- **Job 1**: Condense the paragraph beginning "The GFV model has the following parameters" in the Marlborough vineyard text into a short bulleted list that keeps its main facts.
- **Job 2**: Resume the Marlborough vineyard text from the point where it stops.

- **Article**:
Figure 6. Maps of: a) mean growing season temperature, b) Huglin index, and c) GFV temperature summation, based on the 2008-9 to 2013-14 growing seasons in the Marlborough region.
Integration of WRF with the GFV model: 50% flowering/véraison dates
The GFV model has the following parameters (daily degree-day accumulations) that can be used for prediction of flowering and véraison for Sauvignon blanc: F* = 1282 (50% flowering); 2528 (50% véraison), where F* is the critical temperature sum (threshold = 0 °C, starting on the Northern Hemisphere 60th day of the year - 29 August in the Southern Hemisphere). The WRF model output can be used with the GFV model to map the timing of flowering and véraison across vineyard regions, as shown for Marlborough in Figure 7.
Figures 7a and b illustrate the extent of inter-seasonal variability in the development of flowering across the region. Using a combination of WRF model output and the GFV model, the development of key phenological phases can be mapped across a region of complex terrain like Marlborough, to provide the basis for predicting the magnitude and timing of harvest for different parts of the region.
Figure 7. Isochrone maps of 50% flowering over the Marlborough region during the growing seasons of: a) 2013-14, b) 2014-15, and c) 2008-14. The key in c) indicates the average day and month of the year.
3. Optimal mean growing season temperatures for key Marlborough grape varieties
The WRF-predicted spatial variation in mean growing season temperature (GST) can also be mapped and compared with published optimal ranges of values associated with different grape varieties (Jones, 2006, 2007):
Pinot gris [13 – 15.2 °C]
Chardonnay [14.2 – 17.2 °C]
Pinot noir [14 – 16.2 °C]
Sauvignon blanc [14.8 – 18 °C]
(approximate values extracted from graphs in Jones, 2006, 2007)
In Figure 8, the different mean growing season temperature ranges considered optimal for the four most important Marlborough grape varieties are plotted using the same colour scale, so that the red colours at either end of the scale indicate marginal regions, while the blues and greens represent the most optimal areas for each grape variety.

- **Data**:
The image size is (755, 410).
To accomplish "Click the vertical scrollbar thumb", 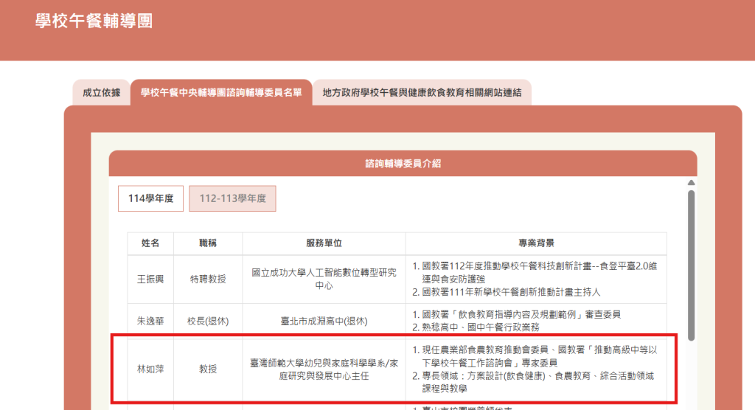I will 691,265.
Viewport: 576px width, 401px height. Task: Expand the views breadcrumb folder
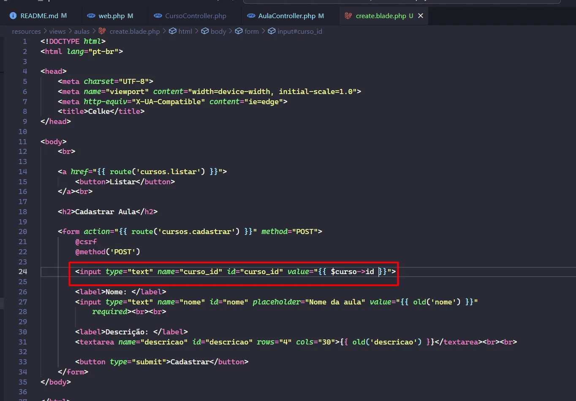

- **Final result 1**:
- The GFV model predicts flowering and véraison for Sauvignon blanc from daily degree-day accumulations.
- The critical temperature sum (F*) is 1282 for 50% flowering and 2528 for 50% véraison.
- The threshold is 0 °C. Accumulation starts on the 60th day of the Northern Hemisphere year, which is 29 August in the Southern Hemisphere.
- Combining WRF model output with the GFV model maps flowering and véraison timing across vineyard regions, as Figure 7 shows for Marlborough.

- **Final result 2**:
Based on the WRF-derived temperatures and published optimal temperature ranges for grape varieties, the most optimal grape variety for the Marlborough region appears to be Pinot noir, rather than Sauvignon blanc, which is by far the dominant variety in the region. There are three possible reasons for this anomalous result. First, the cold bias of the WRF model tends to suggest that both Sauvignon blanc and Chardonnay are less optimal than they really are, while Pinot noir and Pinot gris appear to be more optimal.
Second, the ranges of GST used to represent optimal growing conditions for the different grape varieties are based on typical values of GST obtained from regions where those varieties are currently successfully grown (Jones, 2006 & 2007). This rather assumes that the present-day thermal environment is the main reason for the grapes being located where they are, when in fact historical and cultural factors may also be important.
Third, Marlborough, and in particular the Awatere Valley, produces a grassy style Sauvignon blanc. The grapes are harvested at a lower level of ripeness (at a higher 3-isobutyl-2-methoxy-pyrazine content) than in other parts of the world where Sauvignon blanc is produced, and this creates a distinctive wine style.
The application of mesoscale weather/climate models to vineyard regions such as Marlborough (in New Zealand) provides improved knowledge of the unique features of the weather/climate (sea breezes, foehn winds, mountain/valley winds, cold air ponding, etc.) and their contribution to the local ‘terroir’. Models such as WRF can also be used to investigate the relationship between weather/climate and key phases of grapevine development at vineyard scale within wine-producing regions. Variability of climate can be investigated across vineyard regions at high resolution using such models, allowing identification of optimal/marginal areas for winegrape production and climate risk assessment based on various bioclimatic indices. Such analysis can also be used to assess the robustness of vineyard regions to longer term climate change, including how much change would be required to make a region unsustainable with respect to specific grape varieties.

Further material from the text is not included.